(Screenshot grounding data)
—————
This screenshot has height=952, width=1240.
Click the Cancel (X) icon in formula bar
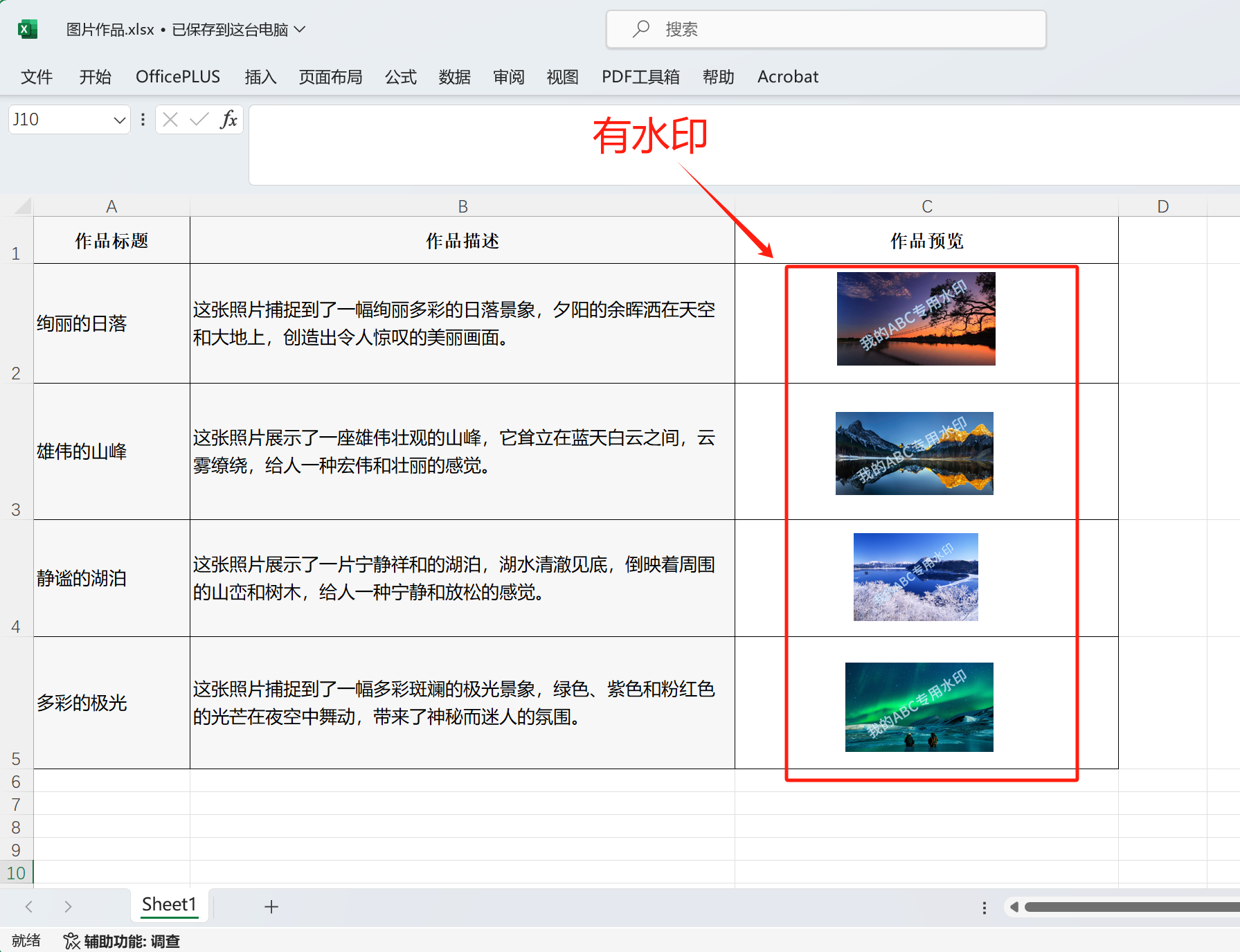pyautogui.click(x=169, y=119)
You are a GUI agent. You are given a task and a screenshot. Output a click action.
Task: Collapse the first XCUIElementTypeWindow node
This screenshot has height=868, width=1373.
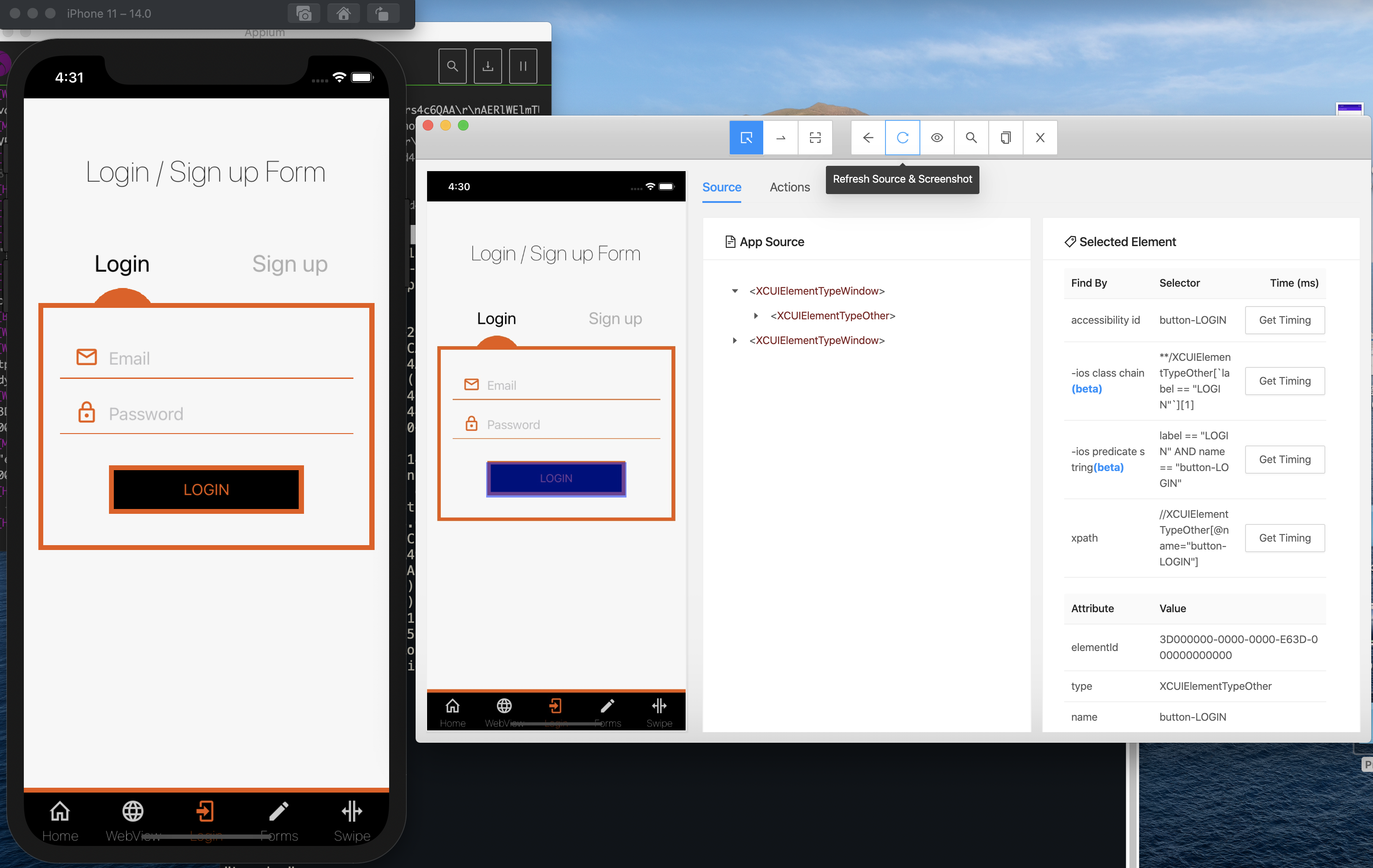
—————
Go back to the records above and write them out exactly, without the pictures.

* [Written solution]
This screenshot has height=952, width=1240.
Click the Cancel (X) icon in formula bar
pyautogui.click(x=169, y=119)
You are a GUI agent. You are given a task and a screenshot. Output a click action.
Task: Collapse the first XCUIElementTypeWindow node
This screenshot has height=868, width=1373.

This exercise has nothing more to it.